Which lines in the data below contain the word "checkbox"? Pull each of them out.

*** Opening of RECORDS FOR THE TASK ***

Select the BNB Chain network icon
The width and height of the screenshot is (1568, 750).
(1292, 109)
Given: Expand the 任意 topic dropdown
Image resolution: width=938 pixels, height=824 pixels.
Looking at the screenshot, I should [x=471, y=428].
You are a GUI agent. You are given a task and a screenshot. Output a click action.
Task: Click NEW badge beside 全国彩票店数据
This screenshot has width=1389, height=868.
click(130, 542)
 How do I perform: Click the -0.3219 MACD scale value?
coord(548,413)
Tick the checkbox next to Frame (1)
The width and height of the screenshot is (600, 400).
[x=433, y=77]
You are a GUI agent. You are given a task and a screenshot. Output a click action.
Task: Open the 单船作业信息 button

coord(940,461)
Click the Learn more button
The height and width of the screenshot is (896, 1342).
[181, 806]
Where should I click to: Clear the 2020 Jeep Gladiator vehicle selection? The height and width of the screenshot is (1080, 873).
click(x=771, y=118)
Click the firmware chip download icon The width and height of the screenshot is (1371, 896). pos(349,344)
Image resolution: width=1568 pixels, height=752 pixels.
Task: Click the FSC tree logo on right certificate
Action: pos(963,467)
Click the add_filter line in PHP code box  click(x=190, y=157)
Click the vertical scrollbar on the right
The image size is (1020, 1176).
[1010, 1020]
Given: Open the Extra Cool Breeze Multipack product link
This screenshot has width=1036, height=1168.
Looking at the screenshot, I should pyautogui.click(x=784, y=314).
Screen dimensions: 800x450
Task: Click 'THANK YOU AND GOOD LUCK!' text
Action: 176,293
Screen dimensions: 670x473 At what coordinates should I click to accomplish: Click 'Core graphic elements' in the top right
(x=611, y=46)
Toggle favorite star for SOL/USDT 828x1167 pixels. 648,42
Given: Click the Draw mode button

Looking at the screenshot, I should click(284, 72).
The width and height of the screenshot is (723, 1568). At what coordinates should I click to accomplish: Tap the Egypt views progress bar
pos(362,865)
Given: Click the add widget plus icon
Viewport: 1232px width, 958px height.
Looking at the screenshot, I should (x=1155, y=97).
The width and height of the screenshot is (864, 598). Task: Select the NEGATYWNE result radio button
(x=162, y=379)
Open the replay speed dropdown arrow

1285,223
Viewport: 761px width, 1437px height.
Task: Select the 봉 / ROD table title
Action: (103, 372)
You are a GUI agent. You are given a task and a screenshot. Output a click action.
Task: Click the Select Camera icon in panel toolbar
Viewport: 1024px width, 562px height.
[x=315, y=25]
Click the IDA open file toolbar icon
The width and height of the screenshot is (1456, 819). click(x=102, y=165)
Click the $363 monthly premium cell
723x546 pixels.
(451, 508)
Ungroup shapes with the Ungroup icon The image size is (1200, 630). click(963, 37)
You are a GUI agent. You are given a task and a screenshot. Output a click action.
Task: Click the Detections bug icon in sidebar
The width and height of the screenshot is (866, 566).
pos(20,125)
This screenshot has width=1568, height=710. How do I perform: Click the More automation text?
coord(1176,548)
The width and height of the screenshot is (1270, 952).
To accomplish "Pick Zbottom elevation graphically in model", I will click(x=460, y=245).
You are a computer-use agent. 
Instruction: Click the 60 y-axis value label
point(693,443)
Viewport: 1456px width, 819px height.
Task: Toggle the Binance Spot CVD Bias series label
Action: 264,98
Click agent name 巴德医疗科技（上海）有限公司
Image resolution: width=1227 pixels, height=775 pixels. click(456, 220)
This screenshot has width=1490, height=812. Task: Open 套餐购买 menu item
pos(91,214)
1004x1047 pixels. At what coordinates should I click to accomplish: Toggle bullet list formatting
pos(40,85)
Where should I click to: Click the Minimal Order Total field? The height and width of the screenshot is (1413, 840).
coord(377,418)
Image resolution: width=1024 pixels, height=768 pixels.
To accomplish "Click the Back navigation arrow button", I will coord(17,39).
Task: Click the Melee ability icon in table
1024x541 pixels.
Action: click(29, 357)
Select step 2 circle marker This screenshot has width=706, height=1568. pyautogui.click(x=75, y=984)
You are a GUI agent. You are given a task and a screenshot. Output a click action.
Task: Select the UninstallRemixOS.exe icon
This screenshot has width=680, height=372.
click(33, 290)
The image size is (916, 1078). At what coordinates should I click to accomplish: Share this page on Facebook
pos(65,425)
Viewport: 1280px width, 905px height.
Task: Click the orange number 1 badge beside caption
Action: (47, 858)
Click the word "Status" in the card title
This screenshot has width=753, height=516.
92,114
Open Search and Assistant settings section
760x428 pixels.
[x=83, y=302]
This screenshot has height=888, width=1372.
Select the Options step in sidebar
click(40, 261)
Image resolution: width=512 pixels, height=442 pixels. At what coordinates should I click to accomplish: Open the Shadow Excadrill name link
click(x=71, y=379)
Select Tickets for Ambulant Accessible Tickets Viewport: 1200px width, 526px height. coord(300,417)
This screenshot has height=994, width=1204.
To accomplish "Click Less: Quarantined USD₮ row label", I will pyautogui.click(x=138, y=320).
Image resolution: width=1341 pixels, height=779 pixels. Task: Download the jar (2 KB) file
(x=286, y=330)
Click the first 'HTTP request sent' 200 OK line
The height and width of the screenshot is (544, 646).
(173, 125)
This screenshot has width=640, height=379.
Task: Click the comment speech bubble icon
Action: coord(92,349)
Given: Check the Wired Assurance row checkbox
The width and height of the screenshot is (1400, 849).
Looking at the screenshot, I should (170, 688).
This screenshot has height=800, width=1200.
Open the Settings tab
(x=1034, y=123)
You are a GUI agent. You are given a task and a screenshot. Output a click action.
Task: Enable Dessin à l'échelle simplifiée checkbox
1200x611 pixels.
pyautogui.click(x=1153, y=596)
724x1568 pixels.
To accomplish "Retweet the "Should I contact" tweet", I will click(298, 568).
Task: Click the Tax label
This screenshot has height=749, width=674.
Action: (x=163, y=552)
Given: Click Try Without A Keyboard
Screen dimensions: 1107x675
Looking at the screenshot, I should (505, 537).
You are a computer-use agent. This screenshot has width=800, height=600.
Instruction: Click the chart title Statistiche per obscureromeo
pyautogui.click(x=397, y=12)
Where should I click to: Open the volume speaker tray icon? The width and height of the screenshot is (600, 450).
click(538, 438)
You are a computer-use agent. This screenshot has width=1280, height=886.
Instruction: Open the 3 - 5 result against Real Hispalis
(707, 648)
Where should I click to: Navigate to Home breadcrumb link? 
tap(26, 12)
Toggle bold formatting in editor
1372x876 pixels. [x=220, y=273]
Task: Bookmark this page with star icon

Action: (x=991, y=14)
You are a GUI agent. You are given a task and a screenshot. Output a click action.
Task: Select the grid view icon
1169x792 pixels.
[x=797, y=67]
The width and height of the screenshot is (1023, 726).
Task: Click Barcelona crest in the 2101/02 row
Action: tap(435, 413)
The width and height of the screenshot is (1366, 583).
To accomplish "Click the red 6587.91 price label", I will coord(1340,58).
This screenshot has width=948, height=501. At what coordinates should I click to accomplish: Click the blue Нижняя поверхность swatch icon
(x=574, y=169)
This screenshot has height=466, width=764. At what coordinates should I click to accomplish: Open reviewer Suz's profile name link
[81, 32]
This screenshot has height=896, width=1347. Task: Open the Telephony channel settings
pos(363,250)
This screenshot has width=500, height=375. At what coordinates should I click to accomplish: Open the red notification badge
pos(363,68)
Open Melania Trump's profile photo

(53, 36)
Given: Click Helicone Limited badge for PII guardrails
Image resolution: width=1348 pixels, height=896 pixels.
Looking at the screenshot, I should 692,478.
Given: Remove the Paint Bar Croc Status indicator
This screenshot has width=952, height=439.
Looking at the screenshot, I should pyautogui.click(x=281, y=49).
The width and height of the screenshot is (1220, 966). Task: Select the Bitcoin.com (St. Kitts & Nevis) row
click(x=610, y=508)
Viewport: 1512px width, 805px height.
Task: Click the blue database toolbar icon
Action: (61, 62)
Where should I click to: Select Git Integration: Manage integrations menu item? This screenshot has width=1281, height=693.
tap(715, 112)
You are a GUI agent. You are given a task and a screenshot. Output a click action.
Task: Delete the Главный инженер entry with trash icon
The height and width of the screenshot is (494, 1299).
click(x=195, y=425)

*** Close of RECORDS FOR THE TASK ***

## SOLUTION TO THIS TASK
Tick the checkbox next to Frame (1)
Given: Check the Wired Assurance row checkbox
Task: Enable Dessin à l'échelle simplifiée checkbox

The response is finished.